● **A data block**:
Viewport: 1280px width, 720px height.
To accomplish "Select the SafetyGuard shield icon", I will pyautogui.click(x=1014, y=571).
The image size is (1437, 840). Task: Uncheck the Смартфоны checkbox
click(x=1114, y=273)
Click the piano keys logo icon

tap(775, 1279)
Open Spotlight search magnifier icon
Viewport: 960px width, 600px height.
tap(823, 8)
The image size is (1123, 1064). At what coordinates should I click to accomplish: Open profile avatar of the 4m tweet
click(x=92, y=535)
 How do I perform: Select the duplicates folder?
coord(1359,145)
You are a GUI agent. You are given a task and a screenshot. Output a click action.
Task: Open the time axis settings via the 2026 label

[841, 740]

● **PROBLEM REQUIREMENTS**: Rewrite all of the lines above so that every "icon" becomes "button", with nothing else altered.

● **TASK OUTPUT**:
Viewport: 1280px width, 720px height.
To accomplish "Select the SafetyGuard shield button", I will pyautogui.click(x=1014, y=571).
The image size is (1437, 840). Task: Uncheck the Смартфоны checkbox
click(x=1114, y=273)
Click the piano keys logo button

tap(775, 1279)
Open Spotlight search magnifier button
Viewport: 960px width, 600px height.
tap(823, 8)
The image size is (1123, 1064). At what coordinates should I click to accomplish: Open profile avatar of the 4m tweet
click(x=92, y=535)
 How do I perform: Select the duplicates folder?
coord(1359,145)
You are a GUI agent. You are given a task and a screenshot. Output a click action.
Task: Open the time axis settings via the 2026 label

[841, 740]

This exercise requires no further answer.